There’s been a slowdown in household spending on both goods and services, particularly autos, clothing, footwear, recreation services and health care. This may correspond to a drop in personal income, which showed a significantly lower increase in the third quarter ($172.8 billion) compared to the second quarter ($244.2 billion).

However, Americans as least demonstrated a bit of fiscal responsibility in light of declining income. The personal savings rate as a percentage of disposable income increased in the third quarter from 8.0% to 8.1%.

“The U.S. economy’s growth rate is losing speed, prompting questions over how slow it can go and still avoid crashing into a recession.” 8

Mitigation Factors

There is a difference between a declining economy and an actual recession, although it may not feel that way to anyone personally affected by the slowdown. For example: factory workers. The U.S.-China trade war has already caused the manufacturing sector to fall into a recession during the first half of the year. Thus far in 2019, Ohio, Michigan and Pennsylvania have eliminated a total of 17,700 manufacturing jobs.

Investors and consumers should be mindful that some of the key strategies the government uses to infuse growth into the economy may not be effective going forward. In terms of fiscal policy, legislators typically reduce taxes so that consumers have more money to spend. However, this strategy was already utilized in 2017 when the economy was in high gear. It inevitably contributed to the rise in the federal deficit to $984 billion for fiscal year 2019, a 26% increase over 2018. According to the Congressional Budget Office, this unsustainable upward trend has put the economy into a further precarious position, with little capacity for further tax cuts.

As for monetary policy, the Federal Reserve has already cut interest rates to historically low levels, so there’s not a lot of wiggle room for this strategy either. In fact, some analysts attribute sustained low interest rates to inflating stock prices, distending consumer debt and widening income disparity.

Tips for Investors During a Minimal-Growth Environment

Just because growth is unlikely to soar in the near term, there’s no need to panic. Both the economy and business sectors experience market cycles, and we’re overdue for a slow-growth period given the recent economic expansion and positive market returns.

With that said, it’s never a bad idea to review your portfolio to help ward off any pending issues that may be caused by today’s declining economic environment.

• Make sure you have a sizable and accessible emergency fund as your best defense against any financial strain.

• If you are in or near retirement and own securities that may be negatively impacted by reduced growth, consider repositioning them to create an issuer-guaranteed income stream.

• Also consider the merits of working longer in order to save more, potentially increase your Social Security benefits and provide your investments time to recover from temporary market declines.

• If you are a ways off from retirement, you still may want to do a portfolio checkup; however, consult with an advisor before making any significant changes.

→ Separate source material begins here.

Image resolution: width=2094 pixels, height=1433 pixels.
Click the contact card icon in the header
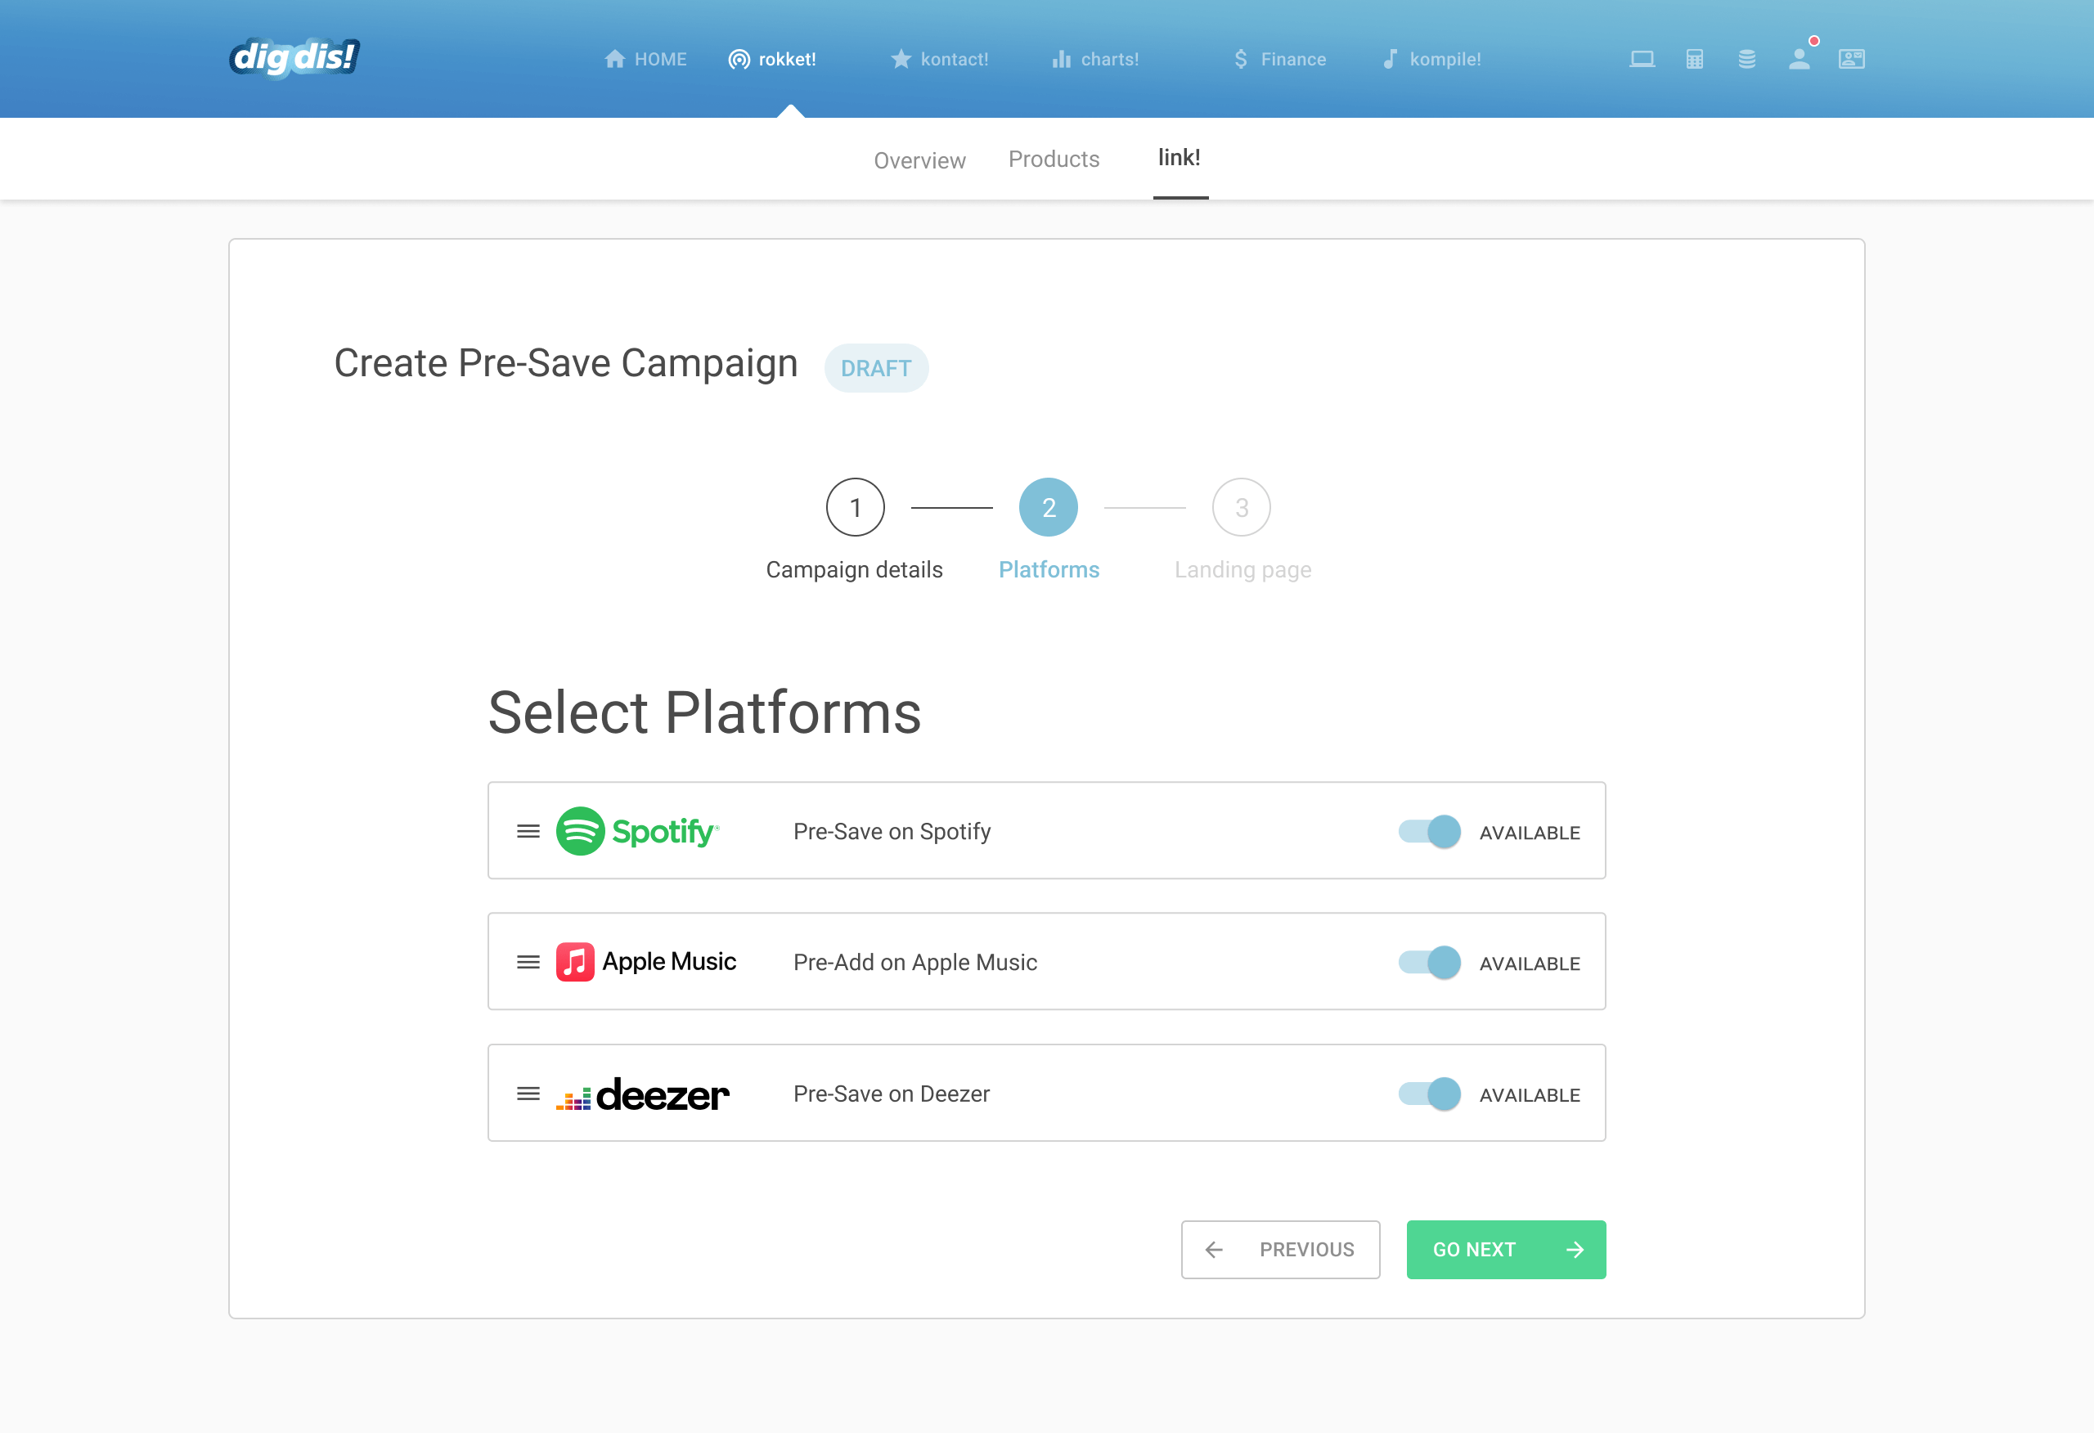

• Diversify investments to minimize risk and capture growth opportunity from a variety of different asset classes and market sectors.

• Remember that a market decline presents a good opportunity to purchase equities at lower prices, so continue any dollar cost averaging strategies you deploy through automatic investing.

• Periodically rebalance your portfolio to realign your strategic asset allocation, eliminate stock price bubbles and take advantage of market dips.

Final Thoughts

We have been seeing forewarnings and forecasts about market volatility and a pending recession for a while now, so slowing growth is not a shocking development. However, investors should be mindful that there’s not a whole lot the government can do at this point to jump-start the economy. It’s important for each investor to utilize strategies that best reflect his or her needs and situation.

Fortunately, your financial advisor is there to help you navigate any type of market environment. In many economic circumstances, like the one we appear to be entering, it’s often just a matter of staying the course.